It’s November! So, Why Write Nonfiction Now?

Yesterday was the first day of November, and if you’re a writer — especially if you are a fiction writer — you should know what that means. It means it was time to start writing your novel!

November marks the annual start of National Novel Writing Month, affectionately called NANOWRIMO ( I am proud to say that in 2005 I was one of many winners of this 30-day contest. Winning simply requires that you turn in (and have counted) a 50,000-word (175-page) novel by midnight on November 30. The novel doesn’t have to be any good. In fact, the contest is all about quantity not quality, the idea being that you should shut your inner critic away in a closet in your mind for 30 days and simply write something — anything. The goal is to start and to finish a novel — or at least to get started.

I bet you are wondering what happened to that novel of mine, right?

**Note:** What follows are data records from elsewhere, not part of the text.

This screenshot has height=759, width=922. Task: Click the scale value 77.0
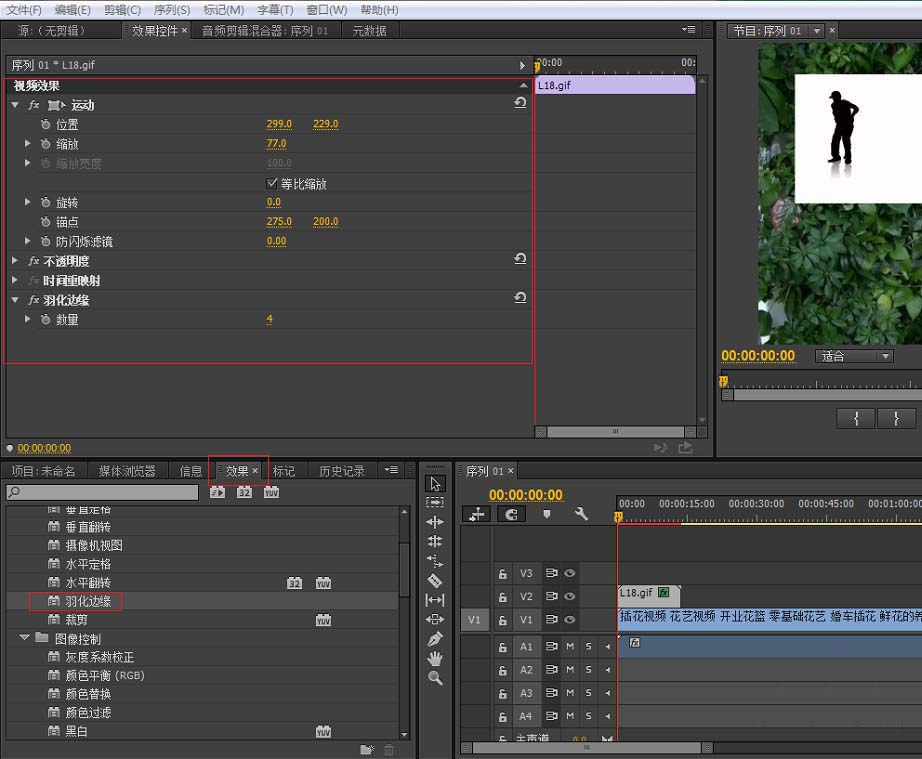coord(277,144)
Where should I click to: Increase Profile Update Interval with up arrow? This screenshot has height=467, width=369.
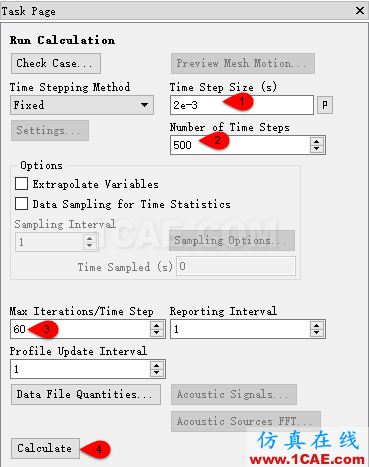pyautogui.click(x=157, y=365)
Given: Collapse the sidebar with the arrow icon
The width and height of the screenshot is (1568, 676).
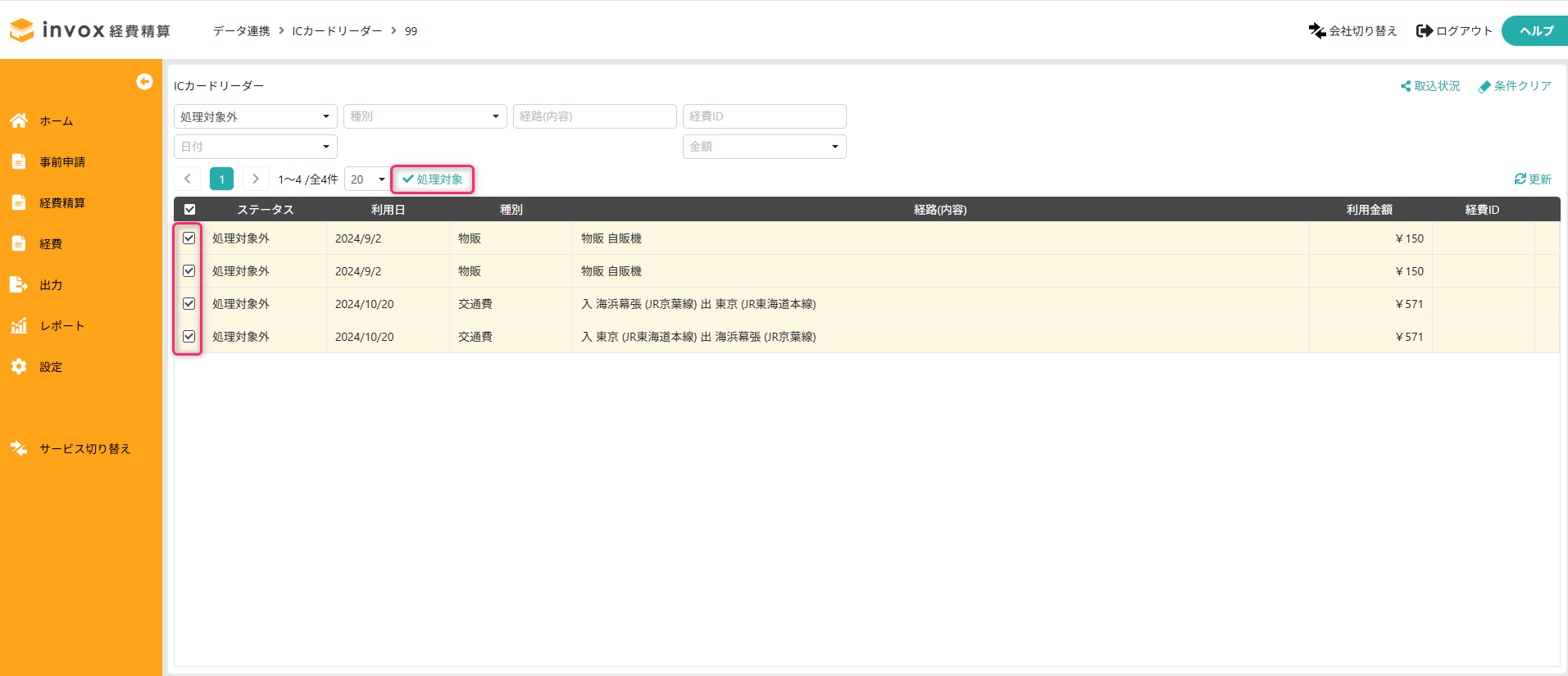Looking at the screenshot, I should pyautogui.click(x=144, y=81).
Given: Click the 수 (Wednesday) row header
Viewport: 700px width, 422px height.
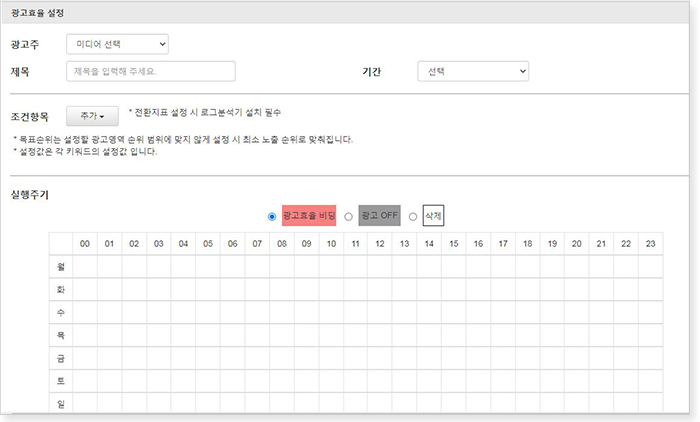Looking at the screenshot, I should coord(61,313).
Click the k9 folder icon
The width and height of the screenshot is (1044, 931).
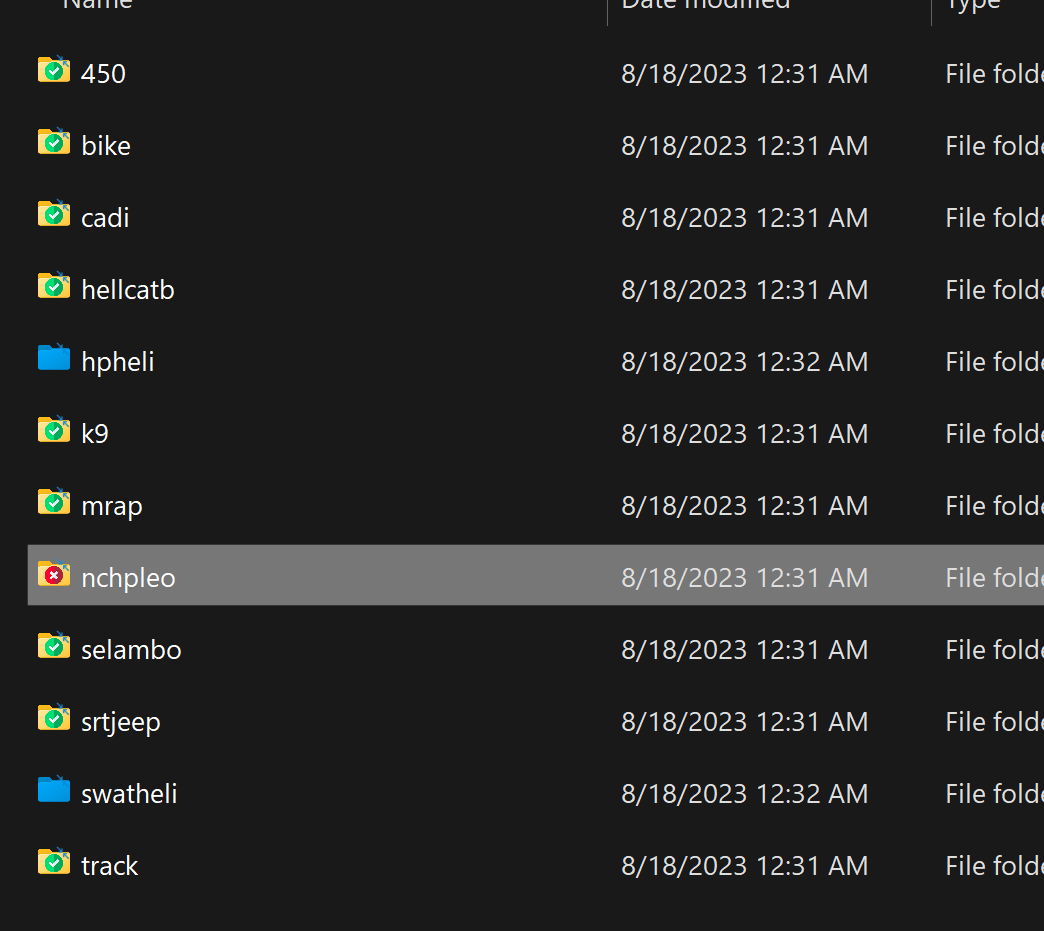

Well, I pitched it to several agents at the San Francisco Writers Conference in 2005 and had them all interested, but they all turned it down. I even won the fiction pitch contest with my 25-word description of the book! However, I was told by the agent who would later take me on as a client, Elizabeth Pomada, to leave my fiction writing behind and focus on what I do best — nonfiction. (I took her advice.) She didn’t say that I should have focused more on quality and less on quantity (although she did say the novel was too long — by the time I’d edited and revised it was closer to 65,000 words), but she said it needed editorial help. In other words, the plot was fine, but I needed a good fiction editor. I happen to be a good nonfiction editor, but that wasn’t helping me in the fiction department.

Which brings me to the point of blog. For those of us who don’t write fiction (ever, often or anymore…), what are we supposed to do during the month of November? Well, I say, “WE WRITE NONFICTION!”

I challenge you to join me in starting and finishing (if possible) a work of nonfiction during the next 30 days. You can write an article, a booklet, a newsletter, or a book. Just write something. Whatever nonfiction writing project you’ve been putting off, get started now — today — November 2nd. (Sorry for the short notice; I only just thought of the idea!)

No one will be looking over your shoulder. This is not a contest, and there’s no prize at the end other than the great feeling you will get from knowing you wrote every day and completed your “assignment.” No on is counting your words, nor does anyone care how many words you write (not even me). This is not a contest. It’s simply a challenge to write — and to not write alone. I’ll be writing every day, too, and hopefully some other people will be writing as well.

Plus, this blog will give you a forum to comment and to share your experiences. I’ll try to check the comments every day or two – when I’m not too busy writing – and to moderate a bit. I’ll run the blog for a month and see what happens.

So, without further ado, I’m off to write, and I hope you are, too. (This isn’t a poetry challenge is it?)

Happy writing!


P.S. If you want to find out more about me as a writer and editor, you can visit my web site ( and then click on the About link. It will take you to my company, There you will find my published booklets, article samples, newsreleases, services, and much more. Have fun exploring!


  1. Kwangware says:

    I am also writing non-fiction this month but I am finding it to be much more planning intensive than fiction. thanks for sharing ,I have always wanted to hear from other non-fiction writers working on their books this month. I like your approach in that you are not focusing on the number of words but getting the book done. I have read on ‘s blog in this aspect of goal setting.

  2. Nina Amir says:

    I suppose it depends upon how you approach your fiction writing. Some fiction writers plan out their whole novel in advance and some let the plot develop organically. Some nonfiction writers know exactly what will be in each chapter, and some wing it, but in my experience, those who wing it need a really great editor to fix the mess they create. (I’ve had to fix a few of those.) So, I agree that planning is very helpful — but sometimes time intensive. This is especially true if you also need to do research as part of the planning.

    Glad to have you on board and writing. And, by the way, I’m a big proponent of goal setting. You can find lot’s of news releases on my web site on the topic, and my booklet, Planting Seeds of Change, deals with this a fair amount as well.